Under armour, nike dri fits, adidas climalite, old navy has a house brand, Target as well. They also come in different weights for cold and warm conditions. Fit also varies from compression, fitted and loose. I personally wear under armour as they have a variety of styles. And because most mtb/cycling jerseys do not fit me. Under armour fits me well, I'm 5'7" and 190lbs (gym rat), Nike and adidas runs long, for me. Hope this helps


----------



## jjaguar (Oct 6, 2011)

For something inexpensive, I like the C9 line at Target.


----------



## mestapho (Sep 3, 2011)

I've been getting Fox jerseys on sale at Price Point and HucknRoll. Paid around $20-25 each.


----------



## steadite (Jan 13, 2007)

njdj said:


> Any recommendations on brand?


My favs...
Unisex Cool-T Short Sleeve Tech Shirts - &mvt tore:name;
Moisture Wicking Short Sleeve Running T-Shirts | SOARK


----------



## Alhazred (Jul 1, 2011)

I don't get the whole moisture wicking fabric thing,my shirts are still soaked when I finish a ride if it's hot and they still smell bad.I went back to regular shirts because I don't like the feel of the moisture wicking fabric.

Edit:Sorry I didn't have anything to add to your thread.


----------



## rydbyk (Oct 13, 2009)

njdj said:


> Well, I guess I could do that. I carry any stuff I need to in my Camel back. Any recommendations on brand?


Nike, Addidas, Prana, Reebok, Mizuno, Brooks, North Face, Marmot, Sierra Designs, Mt. Hardware, REI, Under Armor, Sock Guy, Fox


----------



## Metamorphic (Apr 29, 2011)

I have several Carhartt "Work-Dry" t-shirts. They're basically a simple front pocket t-shirt made with a hightech fabric that will wick better than a cotton t. I also use them when I'm traveling because you can wash them in a sink and they'll dry promptly.


----------



## floorguy724 (Apr 20, 2004)

I just use whatever I can find on sale that wicks sweat and breathes good. Every store I go to, I am always looking for dry fits (as I call them) and/or cargo shorts and I always go straight to the clearance racks. 

I admit that the dry fit shirts do stink but having a few laying around is good.


----------



## SamL3227 (May 30, 2004)

just get a smartwool or icebreaker tshirt. done. and the most washing it really needs is to get rid of sweat stains is to just get it wet in shower and wring out a bit and it dries and good to go. and it no stinky bad.


----------



## RaptorTC (Jan 22, 2012)

If you have an outlet mall near you I'd suggest checking there. I managed to get some nice Adidas climalite and Nike dri-fit shirts for super cheap. I love them because they're somewhat form fitting, light weight, and really comfortable. Not to mention you don't get that awkward nipple rub nearly as bad from them as you would from a sweaty cotton shirt.


----------



## mjh365 (Feb 13, 2012)

Under Armour, REI, Columbia, Nike... As others have said. And most stores will have some on clearance.


----------



## skullcap (Nov 4, 2010)

jjaguar said:


> For something inexpensive, I like the C9 line at Target.

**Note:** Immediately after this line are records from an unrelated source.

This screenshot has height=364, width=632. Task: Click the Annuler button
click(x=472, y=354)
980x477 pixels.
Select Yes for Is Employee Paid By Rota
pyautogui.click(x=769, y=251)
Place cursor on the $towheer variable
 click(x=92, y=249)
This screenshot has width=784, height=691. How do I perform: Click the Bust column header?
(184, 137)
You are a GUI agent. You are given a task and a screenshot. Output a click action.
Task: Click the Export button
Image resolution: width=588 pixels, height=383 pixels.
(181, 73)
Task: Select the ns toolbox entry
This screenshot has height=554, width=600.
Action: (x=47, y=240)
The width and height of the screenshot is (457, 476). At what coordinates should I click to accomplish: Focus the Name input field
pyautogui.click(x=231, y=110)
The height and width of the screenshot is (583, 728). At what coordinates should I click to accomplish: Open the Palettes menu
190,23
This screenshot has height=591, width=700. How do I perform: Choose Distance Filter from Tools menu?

This^^. I have several of these and they don't just wick well, they breath well also. That seems to be pretty important for comfort with these wicking fabrics. I've found the nike dry fits also wick and breath very well but they are a bit pricier. I had an Under Armor shirt that wicks just fine but it doesn't breath at all. I'd stay dry but heat up like a blast furnace with it on and it's not intended to be insulative fabric. I gave it away.


----------



## ronyc (Aug 27, 2008)

Forgot to mention, if you have a BJ's wholesale, Cosco or TJ max, they usually have the above brands discounted.


----------



## shiggy (Dec 19, 1998)

njdj said:


> I have been wearing t-shirts for my trail rides but was thinking about getting a real jersey...something with good technical fabric. Here is the thing: I don't want it to look too much like a bike jersey. Any suggestions or recommendations?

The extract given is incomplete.